Even Hercules did not cover so much of the earth, though he speared the brazen-hoofed deer and brought peace to the glens of Erymanthus and made Lerna tremble with his bow.

Nor did Bacchus, who steered his chariot to victory with vines for reins, driving his tigers from the high peak of Nysa.

And do we still hesitate to stretch our courage in action? Or does fear stop us taking our stand on Italian soil?

WHO IS HE IN THE DISTANCE, STANDING OUT with the olive branches, carrying the sacred emblems? I recognise the hair and grey-bearded chin of a Roman king: the one who will give the city a basis of laws - sent from little Cures and its poor countryside to a mighty responsibility. Next there will succeed him Tullus, who will shatter the peace of the fatherland and rouse to battle men grown used to leisure, and units who've already lost the taste for military triumphs. Behind him follows one more arrogant: Ancus, now already taking too much pleasure in popular approval.

Do you also want to see the Tarquins and the proud spirit of Brutus their avenger, and the fasces returned to the people?

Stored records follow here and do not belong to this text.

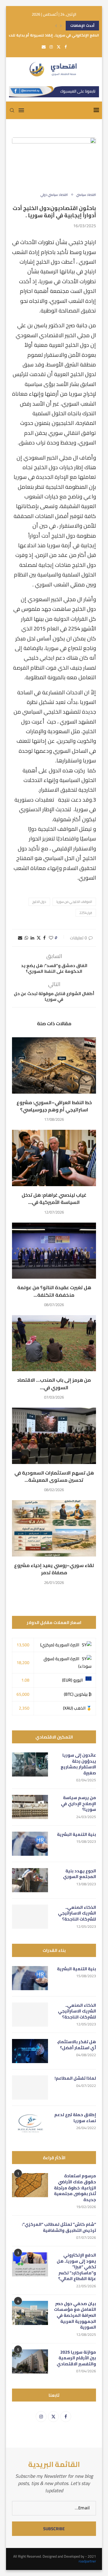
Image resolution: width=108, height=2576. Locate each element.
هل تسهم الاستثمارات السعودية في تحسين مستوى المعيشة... (54, 1476)
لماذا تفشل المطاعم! (75, 2078)
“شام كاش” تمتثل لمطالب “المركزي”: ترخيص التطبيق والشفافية (59, 2227)
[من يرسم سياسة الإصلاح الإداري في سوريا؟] (30, 1807)
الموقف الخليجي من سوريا (74, 902)
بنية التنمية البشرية (76, 1835)
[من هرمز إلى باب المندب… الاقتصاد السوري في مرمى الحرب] (54, 1343)
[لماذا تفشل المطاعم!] (30, 2087)
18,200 (22, 1663)
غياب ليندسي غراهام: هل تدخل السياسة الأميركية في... (54, 1198)
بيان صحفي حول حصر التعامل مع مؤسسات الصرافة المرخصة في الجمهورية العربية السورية (75, 2315)
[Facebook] (65, 46)
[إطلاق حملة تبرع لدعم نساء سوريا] (30, 2124)
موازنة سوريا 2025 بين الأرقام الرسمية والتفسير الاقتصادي (76, 2358)
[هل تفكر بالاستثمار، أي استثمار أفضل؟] (30, 2051)
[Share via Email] (20, 938)
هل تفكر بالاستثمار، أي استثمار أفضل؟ (76, 2045)
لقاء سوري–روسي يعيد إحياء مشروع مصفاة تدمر (54, 1569)
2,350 (24, 1708)
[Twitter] (59, 46)
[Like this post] (51, 938)
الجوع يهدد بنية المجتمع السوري (79, 1874)
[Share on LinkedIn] (32, 938)
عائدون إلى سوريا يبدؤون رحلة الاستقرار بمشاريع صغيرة (78, 1764)
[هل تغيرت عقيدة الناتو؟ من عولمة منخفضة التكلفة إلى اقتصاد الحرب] (54, 1251)
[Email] (44, 46)
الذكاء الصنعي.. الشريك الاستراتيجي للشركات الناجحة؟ (77, 1913)
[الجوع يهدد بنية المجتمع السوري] (30, 1880)
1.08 (25, 1680)
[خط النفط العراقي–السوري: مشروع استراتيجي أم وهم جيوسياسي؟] (54, 1065)
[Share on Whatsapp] (26, 938)
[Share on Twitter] (39, 938)
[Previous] (56, 25)
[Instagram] (51, 46)
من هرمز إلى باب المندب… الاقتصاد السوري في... (54, 1383)
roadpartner (87, 2561)
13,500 (22, 1645)
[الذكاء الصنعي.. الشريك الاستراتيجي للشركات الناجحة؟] (30, 1917)
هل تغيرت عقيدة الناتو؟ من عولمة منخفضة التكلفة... (54, 1291)
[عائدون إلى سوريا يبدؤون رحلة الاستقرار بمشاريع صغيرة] (30, 1764)
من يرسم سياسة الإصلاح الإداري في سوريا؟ (78, 1804)
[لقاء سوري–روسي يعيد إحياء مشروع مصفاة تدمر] (54, 1528)
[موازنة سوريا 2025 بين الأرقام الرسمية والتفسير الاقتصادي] (30, 2361)
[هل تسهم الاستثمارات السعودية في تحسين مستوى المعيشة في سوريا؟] (54, 1436)
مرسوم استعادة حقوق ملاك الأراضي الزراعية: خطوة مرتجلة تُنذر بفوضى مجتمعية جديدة (75, 2188)
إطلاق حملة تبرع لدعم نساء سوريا (75, 2118)
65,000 (22, 1694)
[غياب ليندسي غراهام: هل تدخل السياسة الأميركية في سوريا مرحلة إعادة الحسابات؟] (54, 1158)
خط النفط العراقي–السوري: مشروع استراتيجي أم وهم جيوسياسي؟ (54, 1106)
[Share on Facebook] (44, 938)
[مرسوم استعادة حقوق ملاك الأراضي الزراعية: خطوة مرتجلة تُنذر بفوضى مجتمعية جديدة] (30, 2185)
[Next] (60, 25)
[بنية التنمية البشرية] (30, 1844)
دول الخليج (39, 902)
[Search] (12, 110)
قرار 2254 (86, 913)
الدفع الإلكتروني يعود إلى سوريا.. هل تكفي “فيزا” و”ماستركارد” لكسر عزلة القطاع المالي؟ (76, 2267)
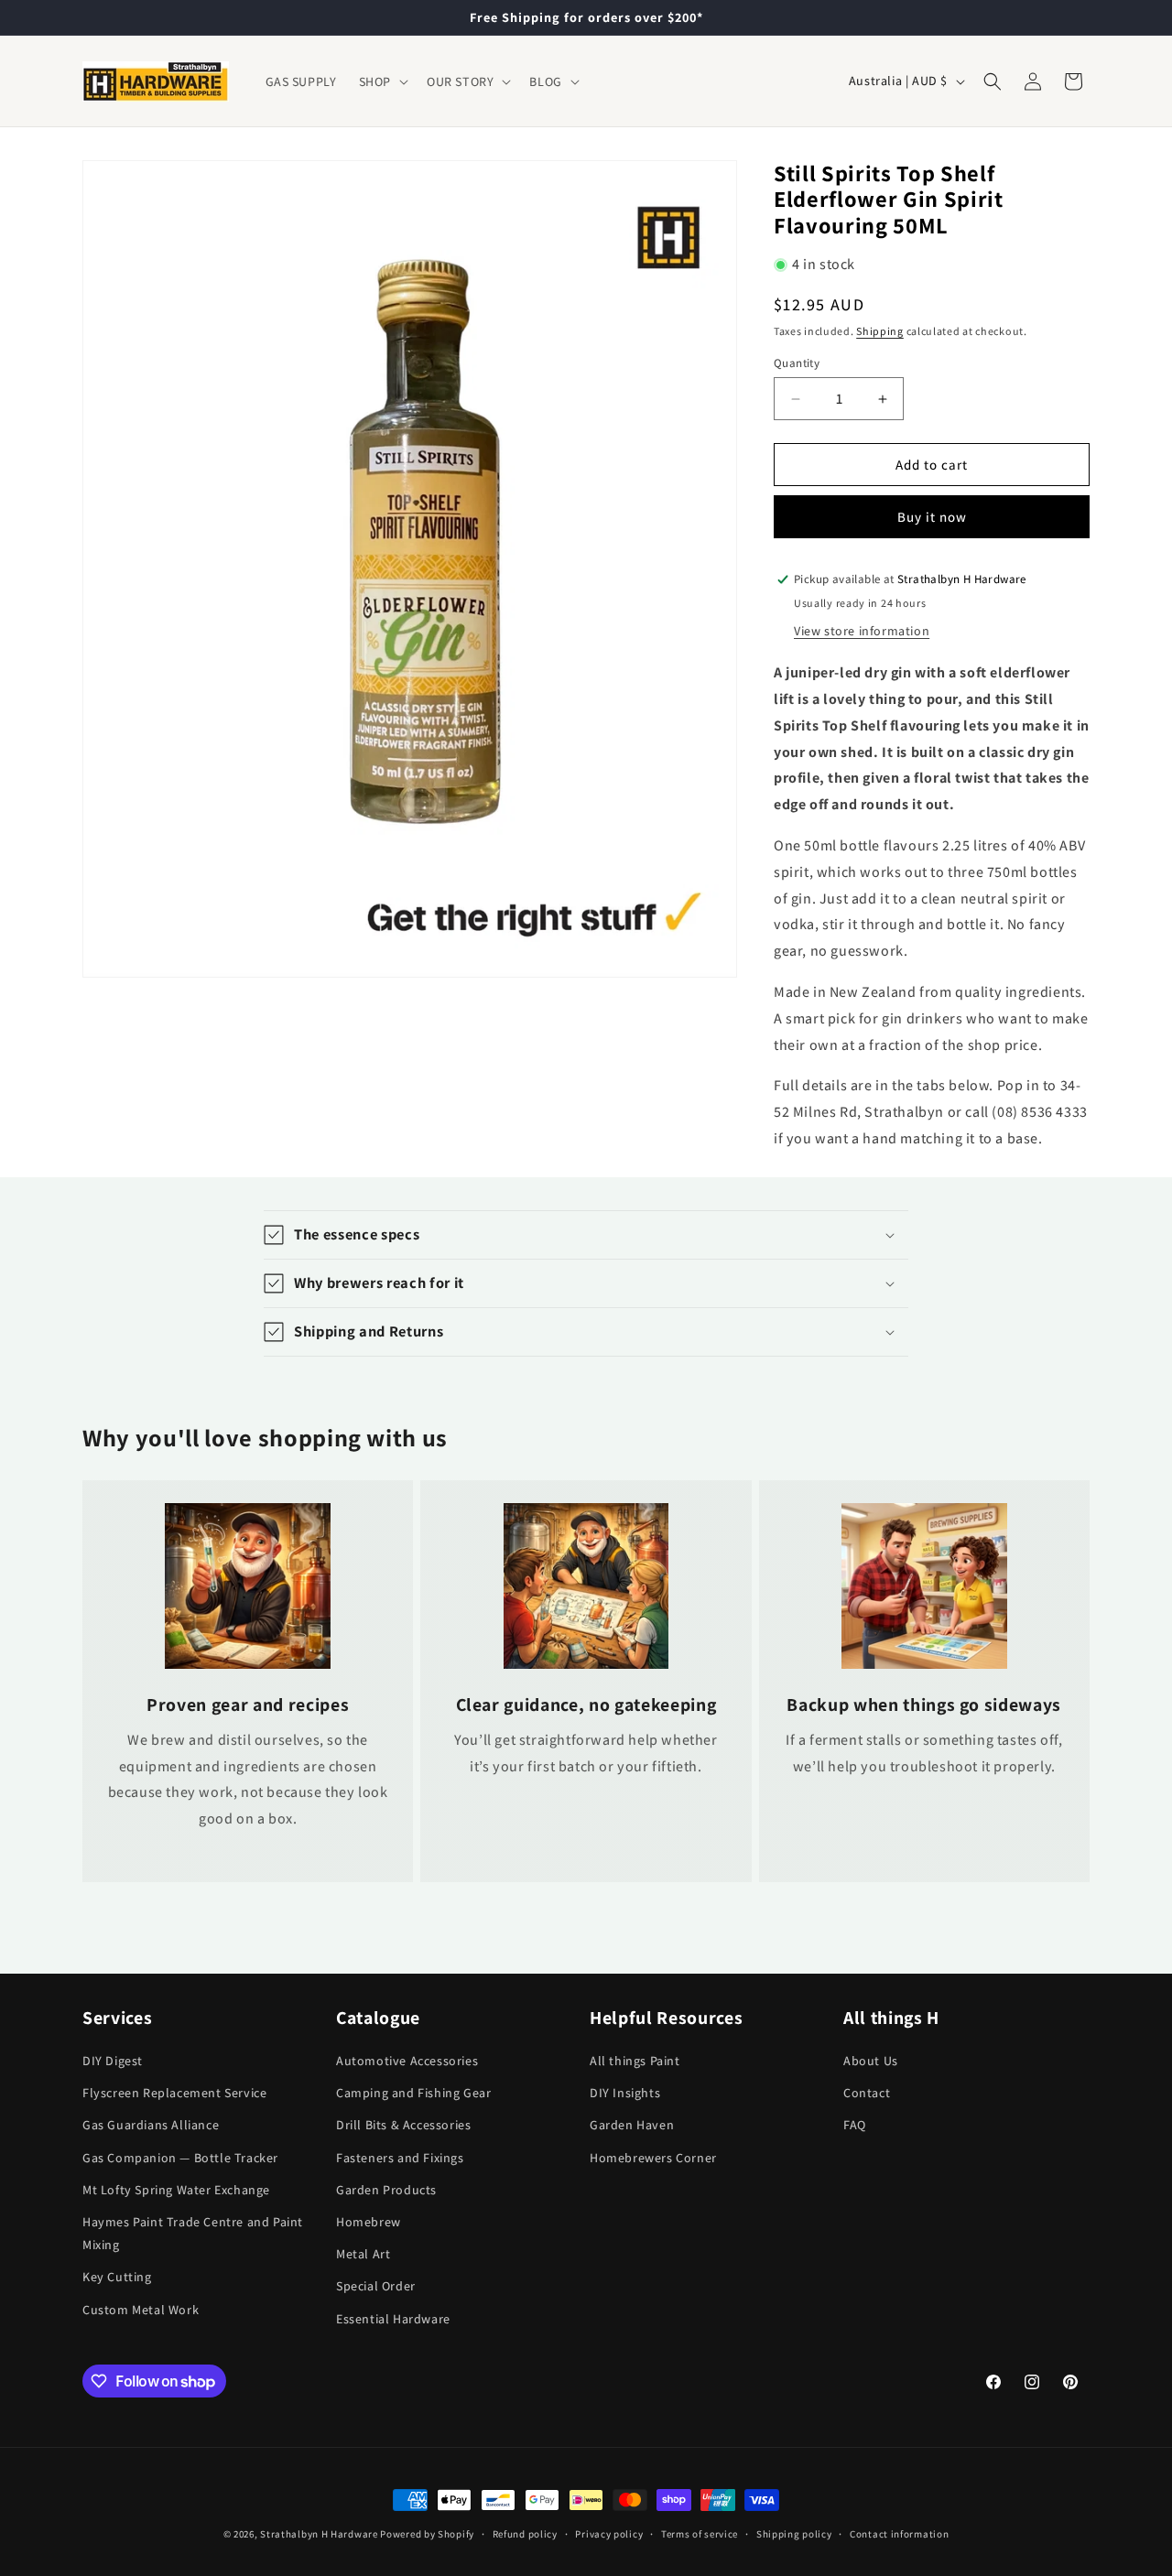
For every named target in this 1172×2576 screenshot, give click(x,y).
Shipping (880, 331)
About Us (870, 2060)
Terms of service (699, 2533)
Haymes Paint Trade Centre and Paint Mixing (192, 2233)
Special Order (376, 2286)
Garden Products (386, 2189)
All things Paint (635, 2060)
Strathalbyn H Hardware (318, 2533)
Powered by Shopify (427, 2533)
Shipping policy (794, 2533)
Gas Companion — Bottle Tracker (180, 2157)
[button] (382, 81)
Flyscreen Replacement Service (174, 2092)
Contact (866, 2092)
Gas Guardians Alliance (150, 2124)
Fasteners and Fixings (400, 2157)
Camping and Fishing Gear (413, 2092)
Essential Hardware (393, 2319)
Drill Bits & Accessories (403, 2124)
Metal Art (363, 2254)
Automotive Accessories (407, 2060)
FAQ (854, 2124)
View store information (861, 630)
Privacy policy (609, 2533)
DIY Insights (625, 2092)
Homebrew (368, 2221)
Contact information (899, 2533)
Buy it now (932, 516)
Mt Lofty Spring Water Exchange (176, 2189)
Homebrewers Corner (653, 2157)
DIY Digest (112, 2060)
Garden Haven (632, 2124)
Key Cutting (117, 2276)
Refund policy (525, 2533)
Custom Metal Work (140, 2309)
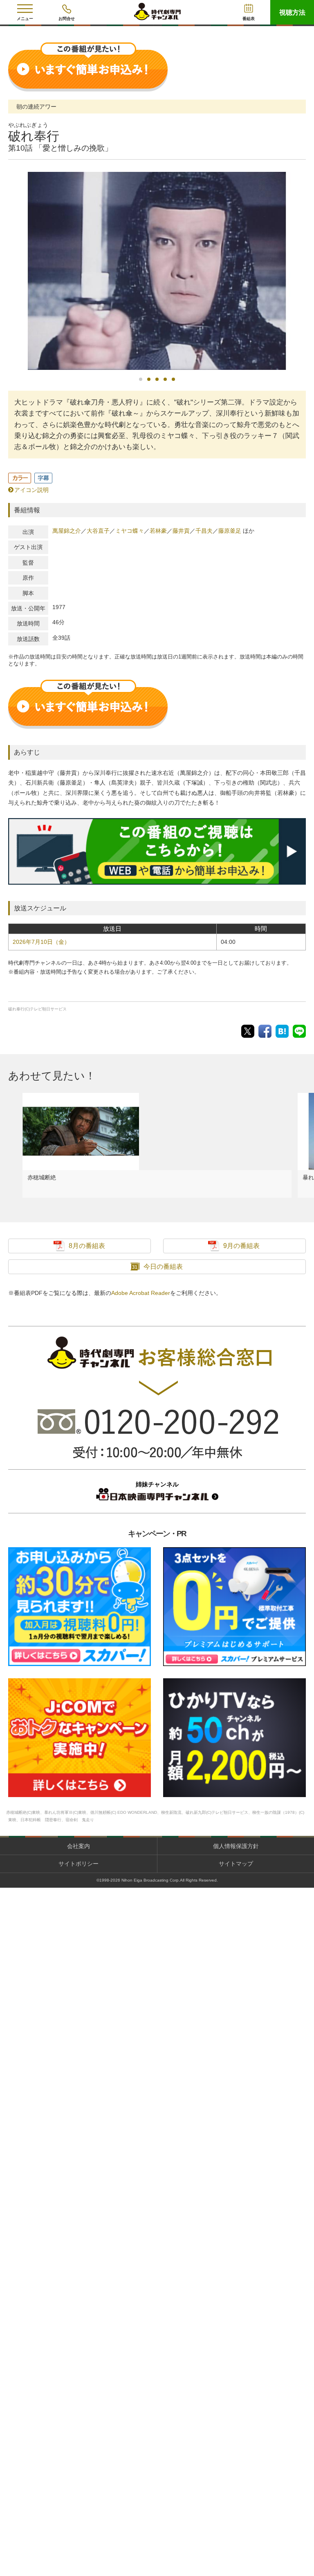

Brutus is the first who will receive the power of a consul and the cruel axes - a father who - in the name of liberty the beautiful - will call down punishment on his sons for plotting to renew the wars. Sad man! However posterity interprets those actions, love for his country and a boundless thirst for praise will prevail.

BUT NOW LOOK OVER THERE AT THE DECII AND Drusi, and stern Torquatus with his axe, and Camillus bringing back the standards.

Now those souls, whom you see shining in matching armour, like-minded now, and as long as they are shrouded in darkness - alas what a war there will be between them, if they ever reach the light above, what battles and carnage they will provoke! The father-in-law decending from the Alpine ramparts and the citadel of Monaco, the son-in-law equipped with eastern arms to match him! No, my children, do not make war on this scale seem normal, and do not turn your mighty strength against your own country's vitals. Before this happens, show restraint, you, who trace your descent from Olympus; drop the weapons from your hand, my blood kin...!

That man will drive his chariot to the high Capitol victorious after triumphing over Corinth, famed for the Greeks he has slaughtered.

That man will overthrow Argos and Agamemnon's Mycenae, and Perseus himself, descendant of all-conquering Achilles - avenging his Trojan ancestors, and the desecration of the temple of Minerva.

Who could leave you unmentioned, great Cato, or you, Cossus? Who could ignore the family of Gracchus, or the two Scipios, twin thunderbolts, the scourge of Africa, or Fabricius, powerful in his poverty, or you, Serranus, sowing seed in your furrow? Don't be impatient, wait for a tired old man, you Fabii! You are the famous Fabius Maximus, the one man who by holding back restores our fortunes.

OTHERS WILL BEAT OUT BRONZE MORE SUBTLY into breathing likenesses, will draw living portraits from marble, will plead causes better, and will mark out with a rod the movements of the sky and document the stars as they rise. You, man of Rome, study how to rule nations with your power. These will be your arts: to enforce the discipline of peace, to show mercy to the humbled, and battle the proud to death."